WHAT YOU SHOULD DO:
Whatever the records hold, copy it exactly and completely.

DATA UNDER STUDY Block Start

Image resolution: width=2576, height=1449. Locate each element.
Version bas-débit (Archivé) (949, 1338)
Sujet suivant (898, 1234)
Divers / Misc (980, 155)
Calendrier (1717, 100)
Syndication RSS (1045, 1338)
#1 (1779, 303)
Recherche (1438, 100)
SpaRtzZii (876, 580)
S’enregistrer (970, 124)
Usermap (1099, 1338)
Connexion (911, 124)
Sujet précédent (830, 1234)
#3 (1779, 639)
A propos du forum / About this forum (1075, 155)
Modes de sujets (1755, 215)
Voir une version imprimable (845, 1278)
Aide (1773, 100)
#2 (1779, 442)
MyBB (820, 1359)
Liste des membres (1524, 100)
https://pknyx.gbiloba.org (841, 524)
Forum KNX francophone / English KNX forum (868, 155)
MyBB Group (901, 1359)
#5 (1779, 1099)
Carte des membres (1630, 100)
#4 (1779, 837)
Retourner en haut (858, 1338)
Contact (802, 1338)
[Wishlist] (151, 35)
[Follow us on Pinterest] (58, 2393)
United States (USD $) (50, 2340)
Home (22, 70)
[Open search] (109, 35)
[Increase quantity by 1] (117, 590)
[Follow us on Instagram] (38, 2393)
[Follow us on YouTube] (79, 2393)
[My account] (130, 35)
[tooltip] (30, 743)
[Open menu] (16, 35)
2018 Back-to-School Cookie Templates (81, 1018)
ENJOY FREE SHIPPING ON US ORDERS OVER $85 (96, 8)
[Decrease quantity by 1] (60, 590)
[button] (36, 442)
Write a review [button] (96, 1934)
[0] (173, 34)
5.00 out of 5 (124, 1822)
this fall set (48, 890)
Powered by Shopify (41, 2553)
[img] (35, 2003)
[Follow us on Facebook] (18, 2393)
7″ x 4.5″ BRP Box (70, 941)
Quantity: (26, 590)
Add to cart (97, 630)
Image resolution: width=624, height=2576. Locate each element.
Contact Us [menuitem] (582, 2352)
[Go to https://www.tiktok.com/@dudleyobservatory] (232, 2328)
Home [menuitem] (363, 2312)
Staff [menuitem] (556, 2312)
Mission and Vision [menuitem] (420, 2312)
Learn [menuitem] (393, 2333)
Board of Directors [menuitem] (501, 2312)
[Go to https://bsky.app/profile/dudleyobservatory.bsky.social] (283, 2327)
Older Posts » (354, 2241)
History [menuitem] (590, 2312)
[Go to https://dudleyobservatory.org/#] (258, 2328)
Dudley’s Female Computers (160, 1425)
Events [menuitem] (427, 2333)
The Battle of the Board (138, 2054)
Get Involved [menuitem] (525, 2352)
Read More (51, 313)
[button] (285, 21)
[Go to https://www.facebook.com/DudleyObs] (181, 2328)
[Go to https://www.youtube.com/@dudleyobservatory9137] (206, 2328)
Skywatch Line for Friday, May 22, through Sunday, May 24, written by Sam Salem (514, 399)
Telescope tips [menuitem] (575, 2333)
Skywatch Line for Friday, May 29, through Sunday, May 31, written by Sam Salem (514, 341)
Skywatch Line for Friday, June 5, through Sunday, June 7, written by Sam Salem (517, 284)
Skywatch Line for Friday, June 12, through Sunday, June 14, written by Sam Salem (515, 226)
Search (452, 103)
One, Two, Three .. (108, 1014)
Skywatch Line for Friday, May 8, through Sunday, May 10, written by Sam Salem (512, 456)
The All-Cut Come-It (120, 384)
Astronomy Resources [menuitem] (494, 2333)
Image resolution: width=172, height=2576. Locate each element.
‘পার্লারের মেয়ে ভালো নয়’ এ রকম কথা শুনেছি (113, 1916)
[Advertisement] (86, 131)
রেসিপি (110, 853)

DATA UNDER STUDY Block End

ANSWER BELOW:
Image resolution: width=2576, height=1449. Locate each element.
Version bas-débit (Archivé) (949, 1338)
Sujet suivant (898, 1234)
Divers / Misc (980, 155)
Calendrier (1717, 100)
Syndication RSS (1045, 1338)
#1 (1779, 303)
Recherche (1438, 100)
SpaRtzZii (876, 580)
S’enregistrer (970, 124)
Usermap (1099, 1338)
Connexion (911, 124)
Sujet précédent (830, 1234)
#3 (1779, 639)
A propos du forum / About this forum (1075, 155)
Modes de sujets (1755, 215)
Voir une version imprimable (845, 1278)
Aide (1773, 100)
#2 (1779, 442)
MyBB (820, 1359)
Liste des membres (1524, 100)
https://pknyx.gbiloba.org (841, 524)
Forum KNX francophone / English KNX forum (868, 155)
MyBB Group (901, 1359)
#5 (1779, 1099)
Carte des membres (1630, 100)
#4 (1779, 837)
Retourner en haut (858, 1338)
Contact (802, 1338)
[Wishlist] (151, 35)
[Follow us on Pinterest] (58, 2393)
United States (USD $) (50, 2340)
Home (22, 70)
[Open search] (109, 35)
[Increase quantity by 1] (117, 590)
[Follow us on Instagram] (38, 2393)
[Follow us on YouTube] (79, 2393)
[My account] (130, 35)
[tooltip] (30, 743)
[Open menu] (16, 35)
2018 Back-to-School Cookie Templates (81, 1018)
ENJOY FREE SHIPPING ON US ORDERS OVER $85 (96, 8)
[Decrease quantity by 1] (60, 590)
[button] (36, 442)
Write a review [button] (96, 1934)
[0] (173, 34)
5.00 out of 5 (124, 1822)
this fall set (48, 890)
Powered by Shopify (41, 2553)
[img] (35, 2003)
[Follow us on Facebook] (18, 2393)
7″ x 4.5″ BRP Box (70, 941)
Quantity: (26, 590)
Add to cart (97, 630)
Image resolution: width=624, height=2576. Locate each element.
Contact Us [menuitem] (582, 2352)
[Go to https://www.tiktok.com/@dudleyobservatory] (232, 2328)
Home [menuitem] (363, 2312)
Staff [menuitem] (556, 2312)
Mission and Vision [menuitem] (420, 2312)
Learn [menuitem] (393, 2333)
Board of Directors [menuitem] (501, 2312)
[Go to https://bsky.app/profile/dudleyobservatory.bsky.social] (283, 2327)
Older Posts » (354, 2241)
History [menuitem] (590, 2312)
[Go to https://dudleyobservatory.org/#] (258, 2328)
Dudley’s Female Computers (160, 1425)
Events [menuitem] (427, 2333)
The Battle of the Board (138, 2054)
Get Involved [menuitem] (525, 2352)
Read More (51, 313)
[button] (285, 21)
[Go to https://www.facebook.com/DudleyObs] (181, 2328)
[Go to https://www.youtube.com/@dudleyobservatory9137] (206, 2328)
Skywatch Line for Friday, May 22, through Sunday, May 24, written by Sam Salem (514, 399)
Telescope tips [menuitem] (575, 2333)
Skywatch Line for Friday, May 29, through Sunday, May 31, written by Sam Salem (514, 341)
Skywatch Line for Friday, June 5, through Sunday, June 7, written by Sam Salem (517, 284)
Skywatch Line for Friday, June 12, through Sunday, June 14, written by Sam Salem (515, 226)
Search (452, 103)
One, Two, Three .. (108, 1014)
Skywatch Line for Friday, May 8, through Sunday, May 10, written by Sam Salem (512, 456)
The All-Cut Come-It (120, 384)
Astronomy Resources [menuitem] (494, 2333)
Image resolution: width=172, height=2576. Locate each element.
‘পার্লারের মেয়ে ভালো নয়’ এ রকম কথা শুনেছি (113, 1916)
[Advertisement] (86, 131)
রেসিপি (110, 853)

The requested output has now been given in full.